Panasonic vai reconhecer casamentos homossexuais de seus funcionários

Por Redação | em 18.02.2016 às 11h17

Panasonic

Em uma decisão bastante progressista para um país onde ser gay ainda é um grande tabu, a Panasonic anunciou uma revisão em seu código de conduta e disse que vai começar a reconhecer os casamentos homossexuais de seus funcionários. De acordo com a empresa, a ideia é reduzir a discriminação por orientação sexual no mercado de trabalho e dar um exemplo para que outras companhias possam fazer o mesmo.

A mudança não significa apenas que os casamentos de mesmo sexo serão reconhecidos pela diretoria da companhia, mas também que os envolvidos em relacionamentos desse tipo passam a ter os mesmos benefícios dos casais heterossexuais, como licenças e bônus. As novas normas devem entrar em vigor em abril, e a Panasonic diz ainda estar estudando as alterações para que todos sejam atendidos.

O reconhecimento também acompanha uma tendência que está sendo vista por todo o Japão. Como um dos países mais tradicionais do mundo, o reconhecimento de casamentos homossexuais ainda caminha em marcha lenta por lá, com apenas três municipalidades tendo abençoado os relacionamentos entre pessoas do mesmo sexo. Nas empresas acontece a mesma coisa, e por mais que existam poucos relatos de discriminação e menos ainda de violência, a cultura ainda não caminha na direção da diversidade.

A aproximação das Olimpíadas de 2020, que acontecerão na capital Tóquio, entretanto, vêm mudando tais posturas. A Panasonic é uma das patrocinadoras do evento e citou justamente os jogos como motivação para adotar as novas normas, de forma a estender o mesmo tratamento que será dado aos atletas também a seus próprios funcionários e aos cidadãos que se relacionam com eles. Para a companhia, nada mais justo.

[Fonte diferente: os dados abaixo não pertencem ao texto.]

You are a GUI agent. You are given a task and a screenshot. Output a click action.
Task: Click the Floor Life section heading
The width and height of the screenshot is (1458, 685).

Por enquanto, entretanto, o governo federal do Japão ainda permanece em silêncio sobre o reconhecimento de casamentos do mesmo sexo. O documento que é dado pelas municipalidades, por exemplo, garante o direito a aluguel de um apartamento como casal, visitas em hospitais, inserção de dependentes em seguros de saúde e outros benefícios, mas não tem efeito algum do ponto de vista legal.